Spending my time on such pursuits not only lets me contribute to something I strongly support, but its also been a great way to meet like-minded people and to be offered opportunities that otherwise wouldn’t have arisen.
I know more than a few people, for example, who have ended up working for the charity they started volunteering for, opening up a whole (exciting) new chapter in their lives.
Start A Garden
There’s something oddly satisfying about growing your own food. Not only can it be highly rewarding, but of course it can also help to save you money on groceries. From a very gentle start I now grow virtually every vegetable we ever eat, and I spend just a few hours each week on maintaining my plot.

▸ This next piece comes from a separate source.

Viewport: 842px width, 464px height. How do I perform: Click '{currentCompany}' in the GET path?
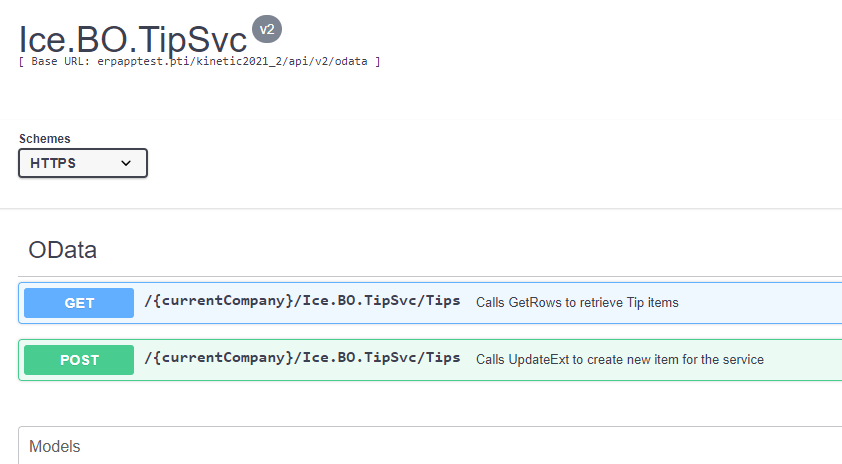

There are other benefits too. Getting outdoors can be highly beneficial, as can getting in touch with nature. Lastly, I’ve made a surprising number of friends too, who are all too happy to share advice and tips with me over a nice cup of tea.

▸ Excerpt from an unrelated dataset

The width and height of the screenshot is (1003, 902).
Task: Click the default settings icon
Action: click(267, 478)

Thanks to seed swaps, thrift stores and generous friends you can often get started for next to nothing. Even better, by saving your seeds you’ll find that growing your own vegetables actually becomes cheaper every year!
Get Out in the Countryside
Nature can have almost miraculous effects on our stress levels and general well-being. Somehow removing yourself from all the mayhem of modern life encourages you to slow down, enjoy the sunshine and watch the wildlife around you.
Additionally, of course, getting out into the countryside also encourages you to exercise. From walking to cycling, getting out in the wilderness is a fantastic way to enrich your life without breaking your budget.
Join Local Clubs and Activity Groups
From mountain biking clubs to local gardening groups, there are loads of ways to not only engage your passions but also meet loads of experienced, like-minded individuals.
These relationships serve to enrich your life, while engaging in your hobbies also serves to great a more rounded and joyful existence.
As you can see, living on a budget doesn’t have to mean becoming a hermit.
Just because you’re trying to avoid spending money doesn’t mean that you have to give up on life.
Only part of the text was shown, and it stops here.